FOI application moves to next stage

Out on a Limb with Alistair Taylor

Well, things have started to move again in my freedom of information request to gain access to a report into a possible conflict of interest involving former city CAO Andy Laidlaw.

I was just informed this week that an investigator has been assigned to my request for a review of the city’s response to my FOI application for a copy of the report. The office of the Information and Privacy Commissioner has 90 days to respond to my request for a review but I was informed in January that the review period was due to expire on Jan. 28 and so the office has extended the review period until June 8. Then this week, I received notice about the assignment of an investigator to conduct the mediation of my application.

“The intention of the mediation process is to facilitate a settlement of the issues in this case and to ensure that the applicant has received access to all the information and records he is entitled to under FIPPA (Freedom of Information and Protection of Privacy Act),” says investigator Tina Doehnel in a letter to myself and to Tracy Bate, the City of Campbell River’s Freedom of Information Coordinator.

If a settlement is not possible, an inquiry may be held by the Information and Privacy Commissioner or her delegate. In the event of an inquiry, the commissioner will make a decision on the issues in dispute and issue an order.

You’ll recall that in August last year, the city sent me a 60-page document with every word on it blanked out in response to my request for a copy of the report into a possible conflict of interest involving Laidlaw. Every word.

I had issued a FOI request last August to see the report produced by lawyer Richard Grounds for the City of Campbell River in the fall of 2014, three months before Laidlaw and the city announced the retirement of the top employee at city hall.

As I wrote last August, the investigation centred around Laidlaw’s business relationship with a consulting firm, Jerry Berry Consultants Inc., which provided services to the City of Campbell River. The investigation was to look at whether Laidlaw was paid for services he provided to Jerry Berry in circumstances where he had a role in awarding city contracts to Jerry Berry Consultants Inc. Former Mayor Walter Jakeway said the investigation report was delivered to him and his council for a brief look at a meeting after the November 2014 civic election but because the newly-elected mayor and council was taking office shortly afterwards, the report was taken back from the “lame duck” council to be given to the new one.

No action taken as a result of Grounds’ report has been made public. However, in January, 2015, the city announced Laidlaw was retiring from his nearly four-year job as Campbell River Chief Administrative Officer. He went on his way with the full endorsement of the present mayor and council.

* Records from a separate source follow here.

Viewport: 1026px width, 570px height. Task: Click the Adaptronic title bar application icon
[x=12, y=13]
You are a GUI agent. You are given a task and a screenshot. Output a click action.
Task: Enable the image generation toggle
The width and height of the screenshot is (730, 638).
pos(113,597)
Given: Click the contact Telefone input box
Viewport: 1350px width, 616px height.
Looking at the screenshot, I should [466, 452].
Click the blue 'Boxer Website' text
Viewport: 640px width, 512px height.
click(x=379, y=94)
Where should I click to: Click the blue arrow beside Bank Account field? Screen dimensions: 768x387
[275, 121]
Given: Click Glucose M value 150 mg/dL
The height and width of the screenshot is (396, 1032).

“Andy did a great job here,” Mayor Andy Adams told the Mirror in July. “We were extremely fortunate to have someone of Andy’s calibre.”

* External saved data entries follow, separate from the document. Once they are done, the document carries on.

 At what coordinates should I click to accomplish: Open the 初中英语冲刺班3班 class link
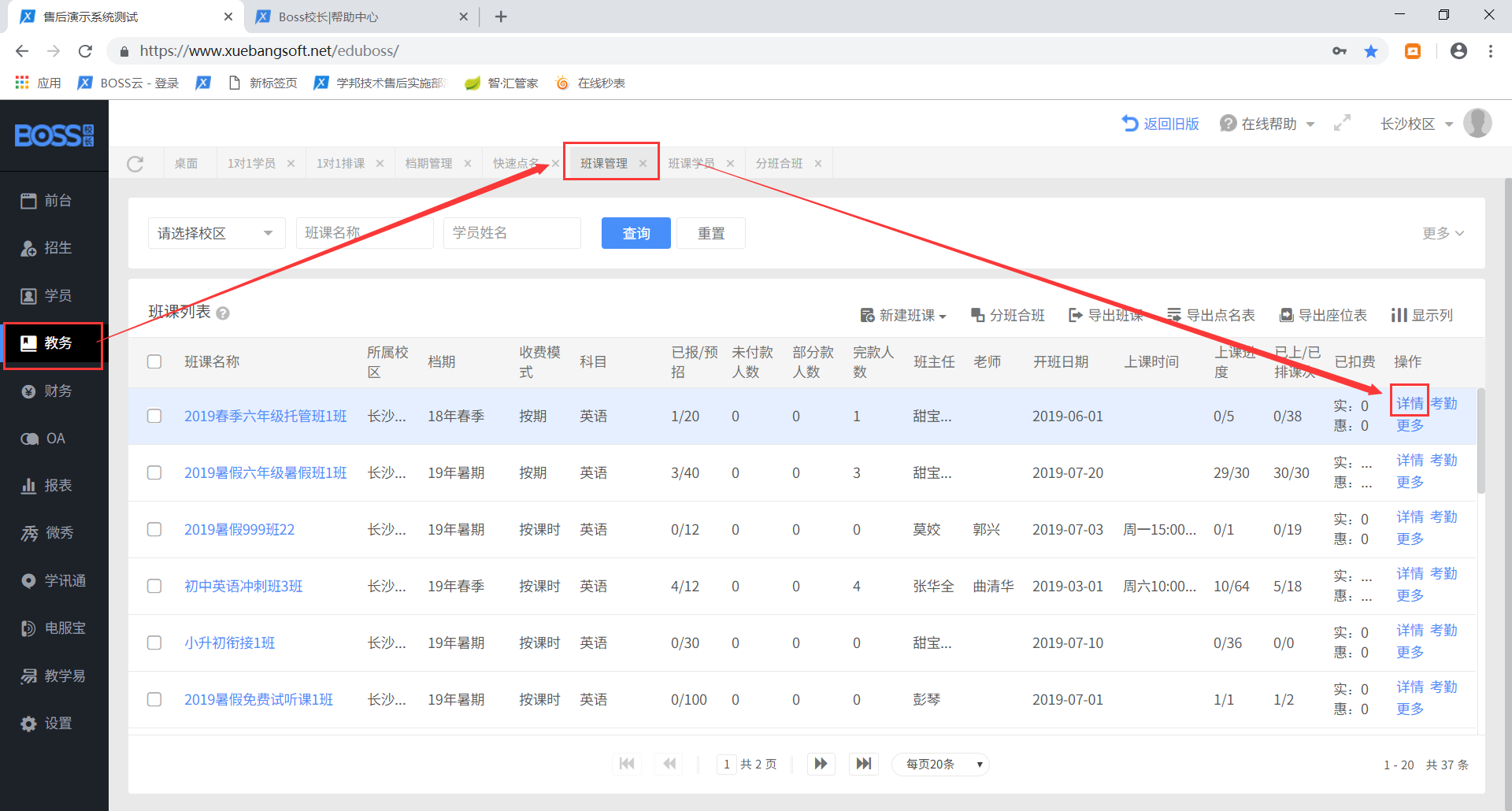tap(243, 586)
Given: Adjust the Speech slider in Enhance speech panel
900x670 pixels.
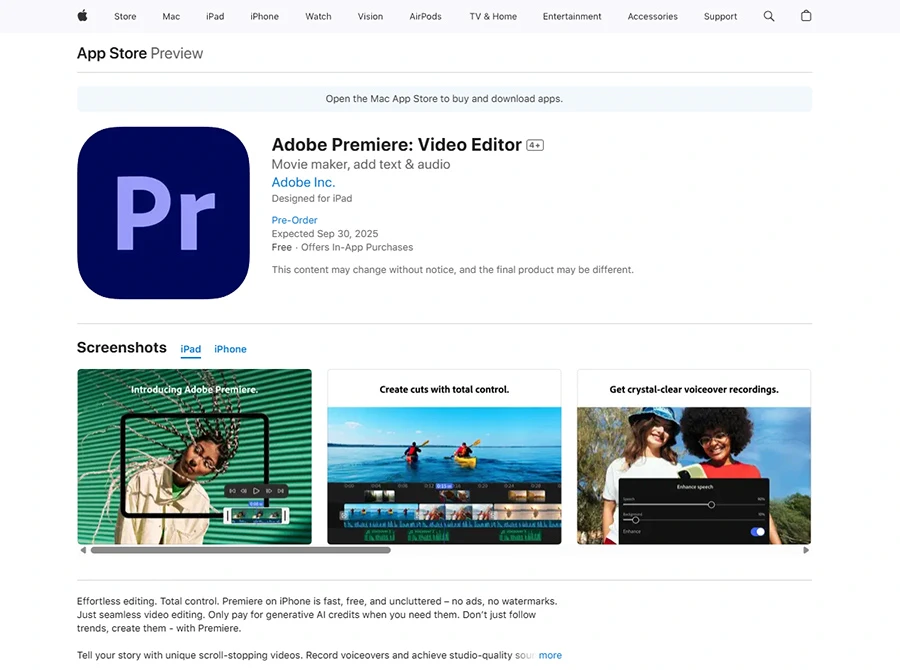Looking at the screenshot, I should click(x=712, y=505).
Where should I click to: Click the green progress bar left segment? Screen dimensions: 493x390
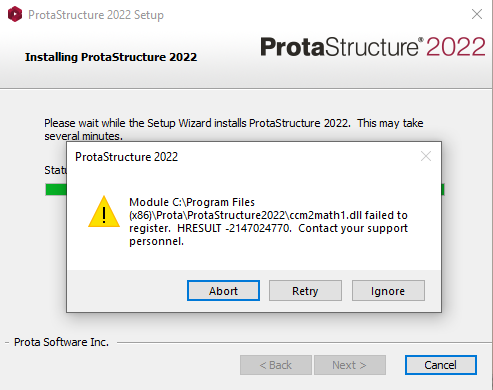coord(56,189)
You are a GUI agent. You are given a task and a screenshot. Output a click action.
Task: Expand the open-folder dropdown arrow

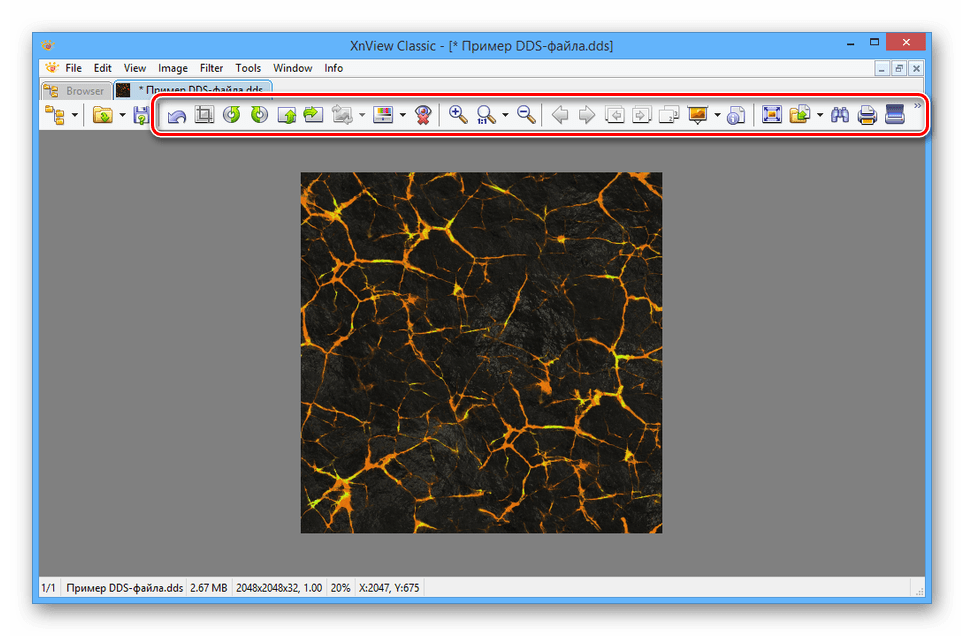click(122, 115)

City Clerk Peter Wipper is the official at city hall who handles FOI and privacy requests for access to records. Wipper complied with the Mirror’s request by sending a copy of the report with virtually all of it blanked out. Not even the Table of Contents is visible. The reason given was because it dealt with personal information relating to employment history and would be an unreasonable invasion of a third party’s personal privacy.

When contacted by the Mirror in July, Laidlaw acknowledged that there was an investigation by Grounds but “any error on my part was minor and inadvertent and certainly did not cause any harm to the city.” And that’s kind of the ironic thing about this is that it’s probably not that big a deal but I guess the city has decided to stand on the principle that personnel issues are dealt with “in-camera” (in secret). We’re talking about taxpayers dollars here and the principle of what the taxpayers are entitled to know about how their money is being spent, especially in a situation in which there’s a potential conflict of interest by a civic employee.

Then there’s the fact that the city told no one about the investigation nor the result of it. It only came to light after a Victoria magazine investigated Laidlaw’s role in a controversy in the District of Saanich involving spyware being installed on the computer used by that municipality’s mayor.

So, I, as a journalist, and this newspaper have to stand on principle as well and request the documents and its conclusion on how city business was conducted on behalf of its citizens.